Penny Stamps Speaker Athi-Patra Ruga comes to town to talk about colorful, fashion-heavy art from South Africa

Over the rainbow

Nov 2, 2016 at 1:00 am

South African artist Athi-Patra Ruga creates flashy, dazzling spectacles that explore identity politics through engaging and colorful fashion-based performance art. Athi-Patra Ruga blends tropes and imagery from traditional South African tribal practice with campy aesthetics of contemporary drag culture, raising questions about self-definition in an increasingly networked and global community. This artist has gained a great deal of visibility and momentum over the last few years, lending to excitement surrounding his impending visit to several metro Detroit venues for three engagements sponsored by University of Michigan's Penny Stamps Speaker Series.

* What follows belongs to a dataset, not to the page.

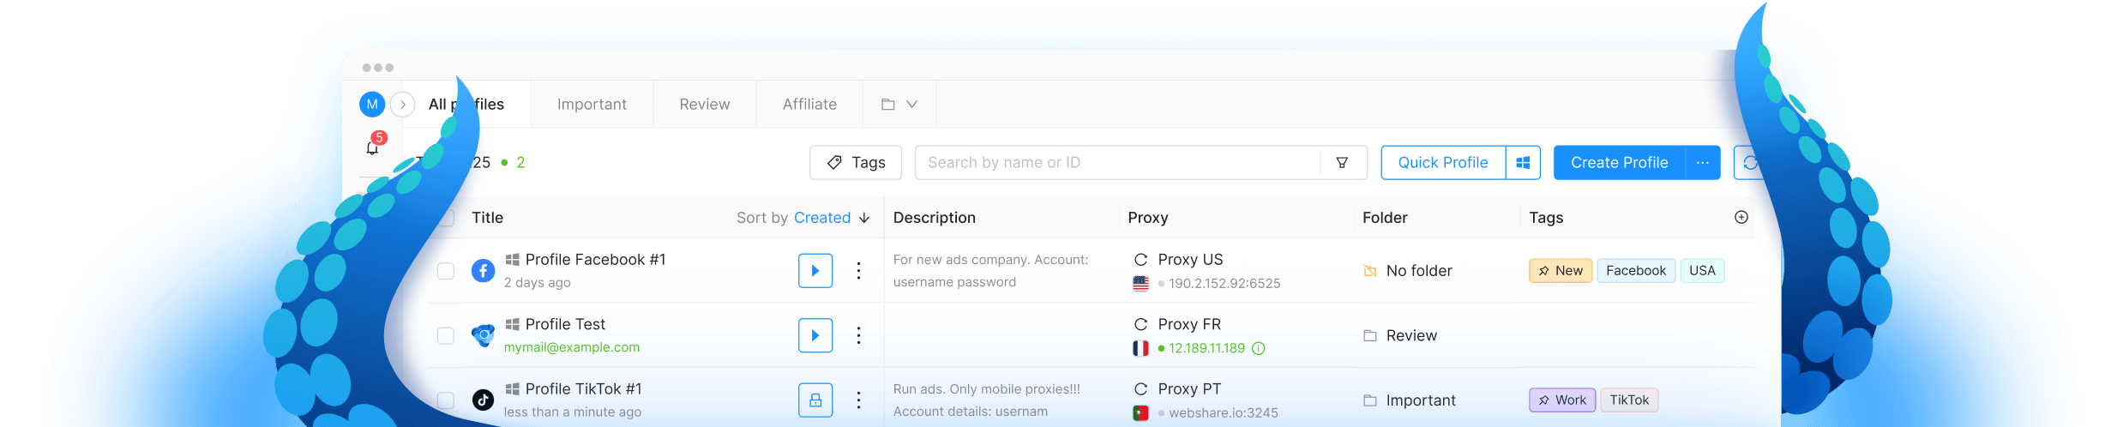Check the Profile Facebook #1 checkbox
This screenshot has height=427, width=2123.
(446, 271)

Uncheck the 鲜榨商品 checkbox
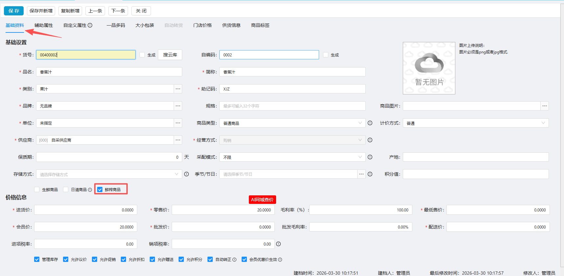pos(100,189)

"I was in South Africa last February for a design conference and an art fair," says Chrisstina Hamilton, director of vistitors' programs, "and Athi-Patra Ruga was the name on everybody's lips. In May, I was out in San Francisco for the opening of the Museum of Modern Art, and I ran into Esa Nickle, who is the producer for Performa."

Nickle and Hamilton had a conversation on ways to potentially collaborate and discovered they had common a desire to bring Athi-Patra Ruga to the States. The artist will be performing a collaborative piece titled Over the Rainbow at the 2016 Performa Gala in New York in early November, and coming to Michigan for a series of speaking engagements directly afterwards.

Titled "Queens in Exile," Ruga's lecture will come first to the MOCAD, on Friday, Nov. 4, from 7-10 p.m. The following Thursday, Nov. 10, he'll be making his official Penny Stamps Speaker Series presentation at University of Michigan.

Like all Penny Stamps Speaker events, the program begins promptly at 5:10 p.m. at the historic Michigan Theater in downtown Ann Arbor. The final event will take place at 7 p.m. on Friday, Nov. 11 at Bona Sera. Each of these events will be the same presentation of work; the multiplicity of events is an effort to offer many opportunities for different audiences to connect with this fascinating artist. All events are free of charge and open to the public.

Although live performance is an integral aspect of Ruga's work, he also produces objects which are used within these performances, and images that capture scenes from them. Some examples of these were included in a recently-closed group show of South African artists, After the Thrill is Gone: Fashion, Politics, and Culture in Contemporary South African Art, which occupied several galleries in the Richmond Center for Visual Arts on the Western Michigan University campus.

Curator Andrew Hennlich came into contact with Ruga's work through multiple visits to South Africa during the research phase of his dissertation. As the title of the show suggests, Hennlich sees fashion as a crucial metaphor used by South African artists to dissect the tempestuous and often-changing politics of the country. Some of the featured artists in Hennlich's show use fashion for broad cultural commentary, and others as a vehicle for individuated self-expression; Athi-Patra Ruga borrows a bit from both categories.

"Athi's performance work is often these pieces that very much make reference to drag aesthetics and fashion," Hennlich says. "The performers here are covered in these balloons filled with dye and tempera paint and pigment. He refers to them as the burden of identity. When all those balloons are trussed up, Athi says, it is incredibly physically painful. So as you pop them, it not only sort of bleeds into the public sphere, but it releases someone from the burden of their identity."

Despite South Africa having very progressive policies about gay marriage, the queer community experiences intense pushback in the form of social censure and violent hate crimes — a dramatic cost to pay to own one's identity. Yet Athi-Patra Ruga's work is exultant, colorful, and even optimistic.

"I think Athi is holding hope out for beauty," Hennlich says. "The performance binds all these bits together." Though we in Michigan won't be afforded an opportunity to see Athi-Patra Ruga's work live, his presentation promises to uphold the Penny Stamps Speaker Series tradition of offering insight and perspective on some of the most dynamic artists working today. Athi-Patra Ruga has exhibited widely including recent exhibitions at the Louisiana Museum of Modern Art, the 55th Venice Biennale, the Brass Artscape in Brussels, SFMOMA, the Tate Modern, and the Guggenheim Museum Bilbao. Also recently included in the Phaidon book Younger Than Jesus, a directory of over 500 of the world's best artists under the age of 33, Athi-Patra Ruga is certainly one to watch.

Athi-Patra Ruga's Penny Stamps Speaker Series are at 7 p.m. on Friday, Nov. 4 at Museum of Contemporary Art Detroit, 4454 Woodward Ave. in Detroit; 5:10 p.m. Thursday, Nov. 10 at the Michigan Theater, 603 E. Liberty St. in Ann Arbor; and at 7 p.m. Friday, Nov. 11 at Bona Sera, 200 W. Michigan Ave. in Ypsilanti.